**Instructions to follow**
Starting at the line that contains "Task: Expand the iMovie 剪辑资源库 tree item" and ending at the line that contains "Select the Ajax", the lines below are to be given again exactly, with nothing added.

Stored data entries

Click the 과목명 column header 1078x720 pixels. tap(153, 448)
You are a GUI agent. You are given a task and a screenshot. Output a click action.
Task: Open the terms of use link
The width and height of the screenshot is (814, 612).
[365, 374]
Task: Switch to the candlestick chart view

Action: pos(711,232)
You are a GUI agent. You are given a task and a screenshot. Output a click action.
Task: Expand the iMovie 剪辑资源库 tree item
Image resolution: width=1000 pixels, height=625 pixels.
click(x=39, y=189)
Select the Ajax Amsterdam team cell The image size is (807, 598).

...

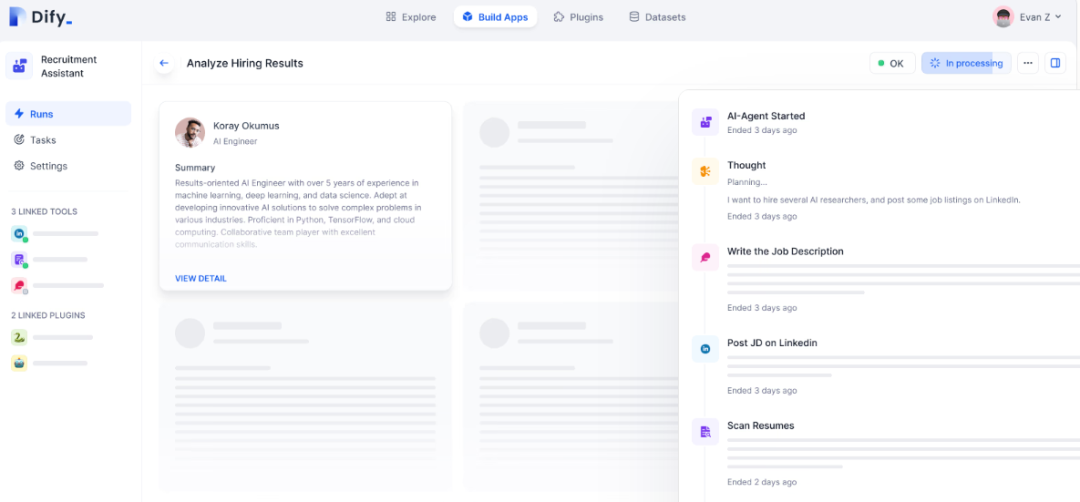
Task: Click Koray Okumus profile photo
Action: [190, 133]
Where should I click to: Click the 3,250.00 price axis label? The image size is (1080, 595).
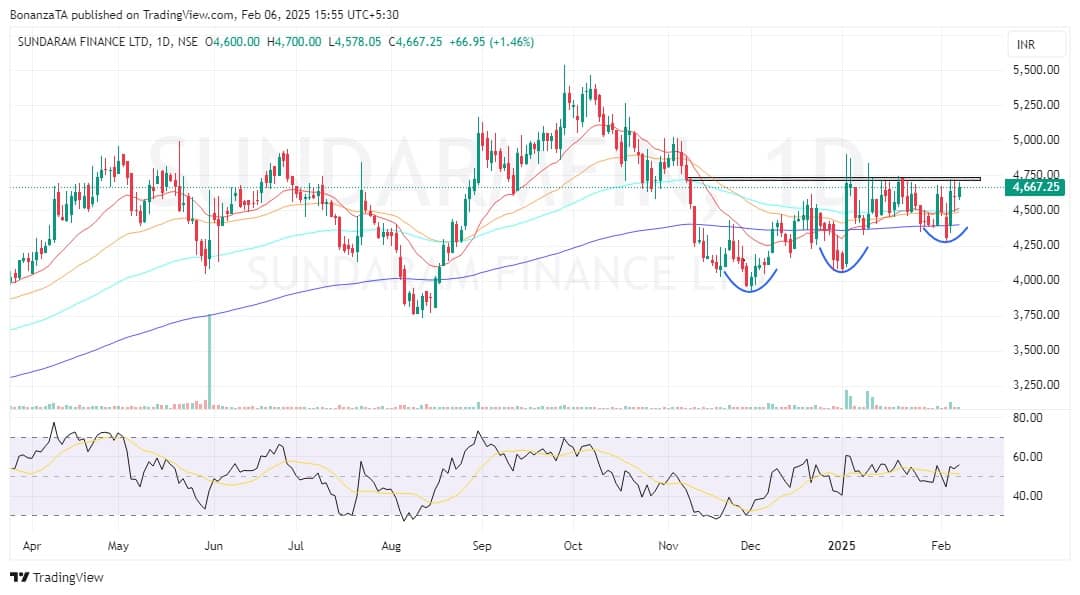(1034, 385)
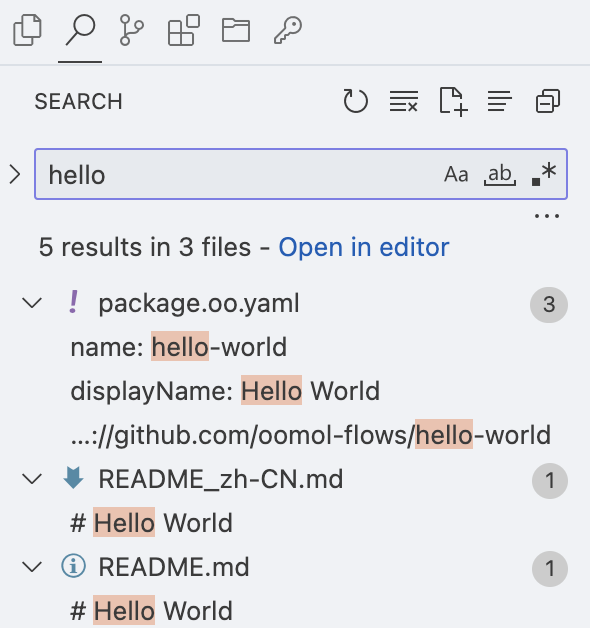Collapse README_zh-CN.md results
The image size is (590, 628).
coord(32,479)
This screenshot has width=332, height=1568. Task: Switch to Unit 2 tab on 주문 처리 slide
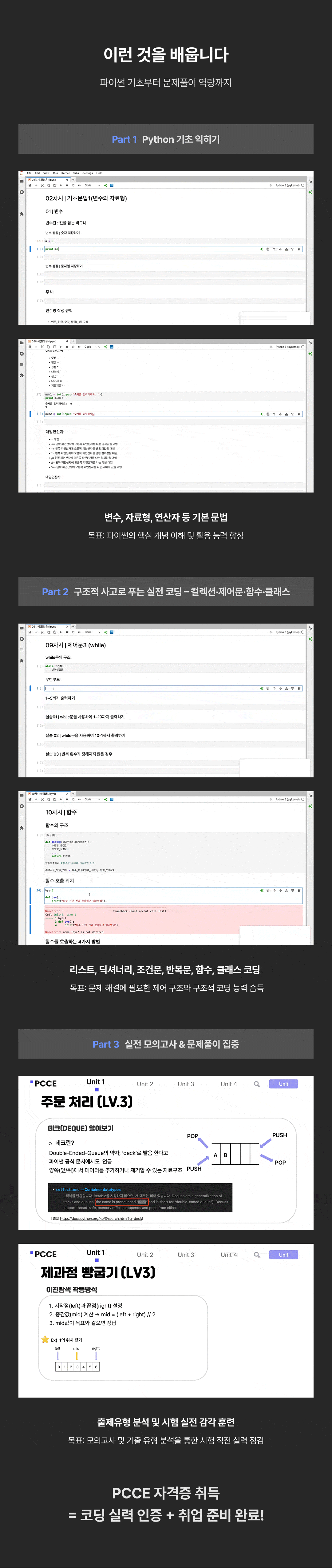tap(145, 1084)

--

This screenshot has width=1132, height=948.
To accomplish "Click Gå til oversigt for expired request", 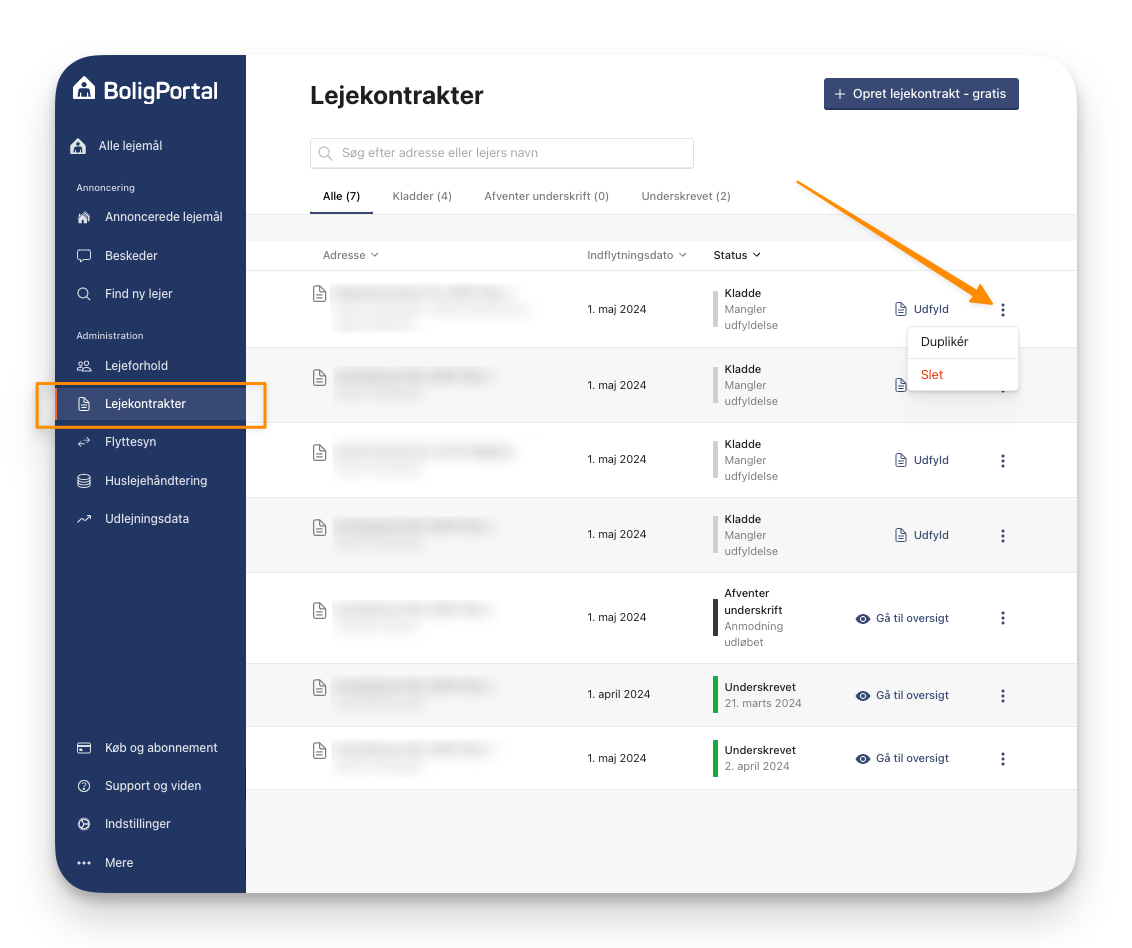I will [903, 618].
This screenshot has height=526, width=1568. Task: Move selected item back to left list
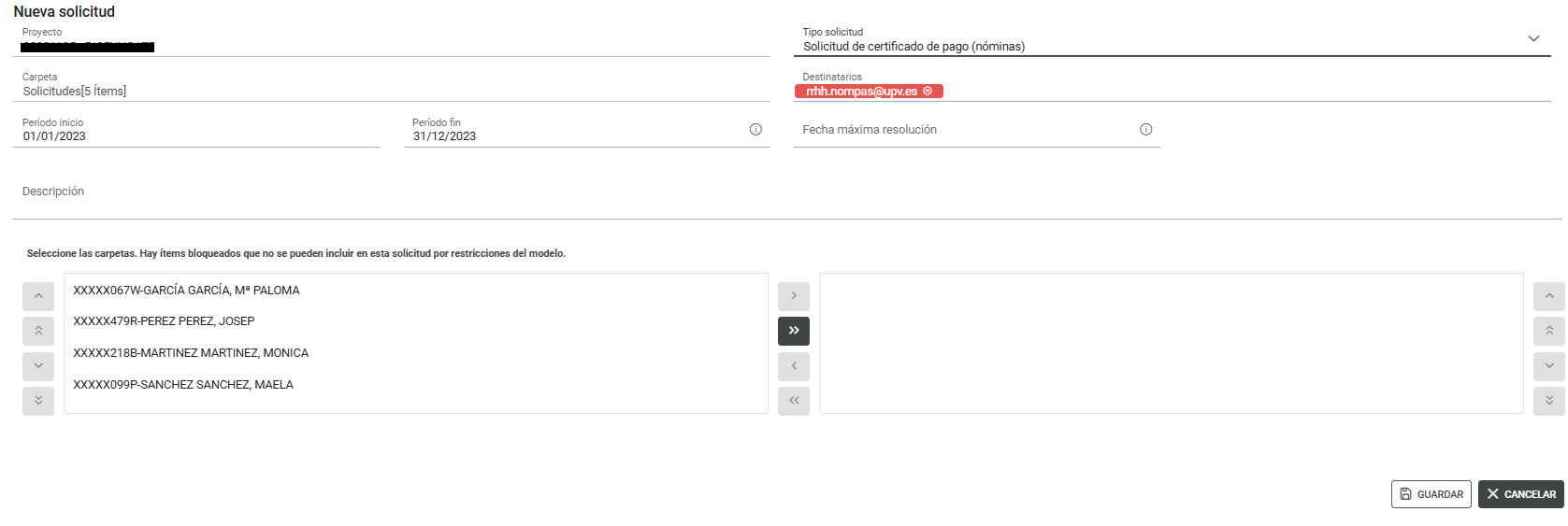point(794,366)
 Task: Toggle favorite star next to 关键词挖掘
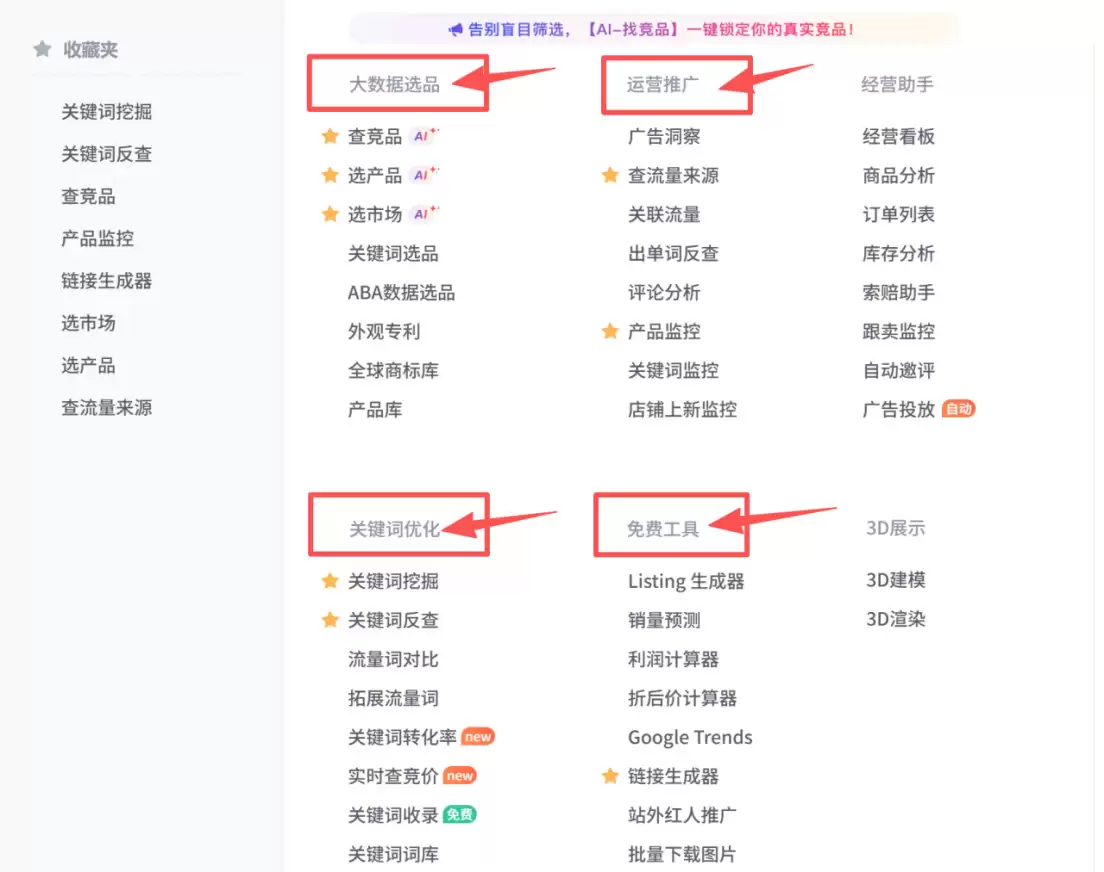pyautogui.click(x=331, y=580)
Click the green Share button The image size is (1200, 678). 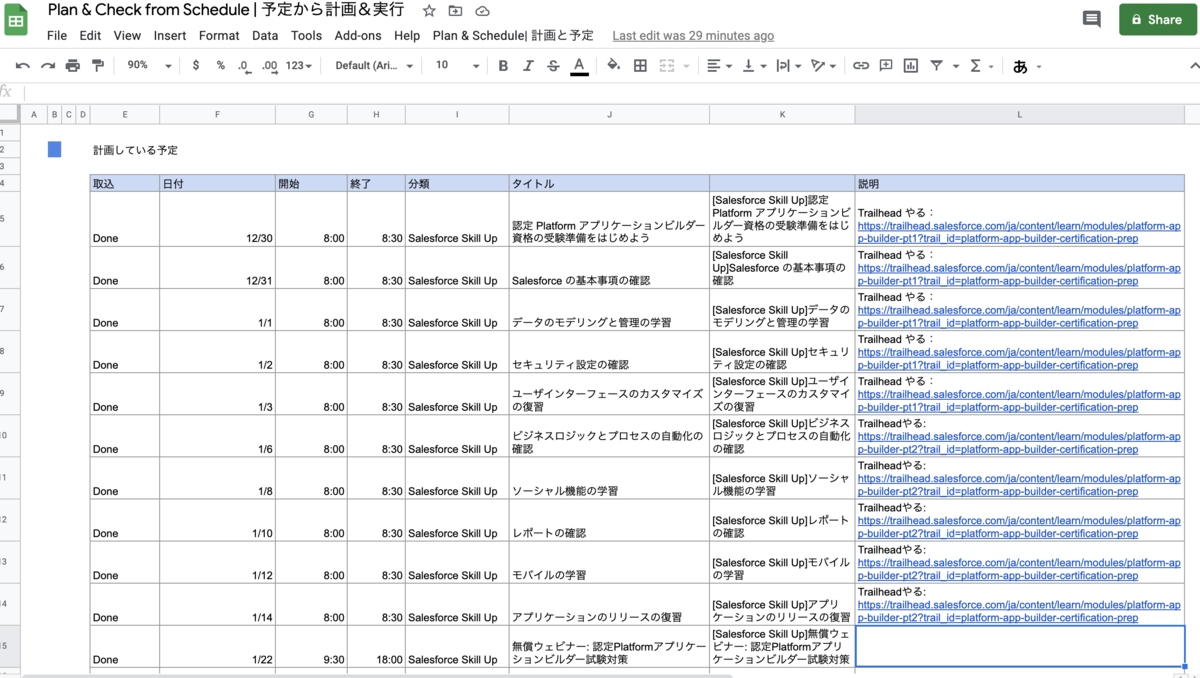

**Exercise answer**
Task: Expand the iMovie 剪辑资源库 tree item
Image resolution: width=1000 pixels, height=625 pixels.
click(x=39, y=189)
Select the Ajax Amsterdam team cell The image size is (807, 598).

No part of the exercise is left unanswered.